Published on April 20th, 2011 | by Chris0
In 1995 Showtime released this miniseries/docudrama about the events leading up to, and including the atomic bomb drops on Hiroshima and Nagasaki. The short version: It's not bad, but its not great, either.
The facts are pretty well known, as is the story, so I won't even attempt to lay it all out here. The movie starts with the death of FDR, and from that point on focuses mostly on President Truman as he is (and his staff are) presented with the details of this new secret superweapon and the struggle with the decision on if, when, and how to use it.
Then there's the Japanese viewpoint, which, while present, doesn't seem to be as well thought out. Why exactly I can't say.
Overall I think it presents a pretty good estimation of what Truman was handed, and what it might have been like for him and his staff, to have to make such a decision. Ultimately, as history, and this film would portray it was a decision that once made, proved to be the right one, and one that he didn't regret.
I did appreciate that, for the most part, it didn't descend into a giant anti-nuke anti-war treatise. It stuck to its guns as a historical docudrama, and managed to present the various sides to the story without necessarily favoring one over another.

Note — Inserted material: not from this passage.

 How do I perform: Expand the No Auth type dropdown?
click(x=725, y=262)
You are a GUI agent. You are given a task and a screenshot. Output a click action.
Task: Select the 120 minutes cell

The actors chosen for their respective roles did an excellent job in portraying the people as we have become accustomed to seeing them in newsreels, etc. At first, it would seem that Kenneth Welsh's portrayal of Truman is wooden and, I dunno, absent... But paired up against actual footage it seems pretty spot on. Wesley Addy is particularly good, IMO, in his role as War Dept. Secretary Henry Stimson and his objections to using such a weapon.
Also of note are the (all too) infrequent interviews with people who were involved either with the Manhattan project itself, the US government/armed forces, and with bomb survivors and former Japanese military. These should have been either more prominent, or left on the floor entirely. While they did add a lot to the experience, there just wasn't enough of it for my tastes.
The entire package is quite lengthy, weighing in at approximately 3 hrs., but its necessary to get everything in there, so fair warning! It actually doesn't feel like 3 hrs once you get into it. It's paced well enough and incorporates enough of the side-stories that it manages to hold your interest throughout. The only reason I say above that its not great, is that it is rather flat, and while people may be portrayed accurately, its done without a lot of depth or emotion.
I would actually recommend this as an education piece, either at home or in school. I don't recall anything except for maybe a few passing instances of profanity that might prevent it from being used as such.
I would also recommend viewing the Japanese film, Japan's Longest Day, as a bookend, companion piece, or counterpoint (depending on your own persuasions) to this film, as it provides an almost parallel and much more complete look at what was going on there during this same period. The Sun might be included in that as well.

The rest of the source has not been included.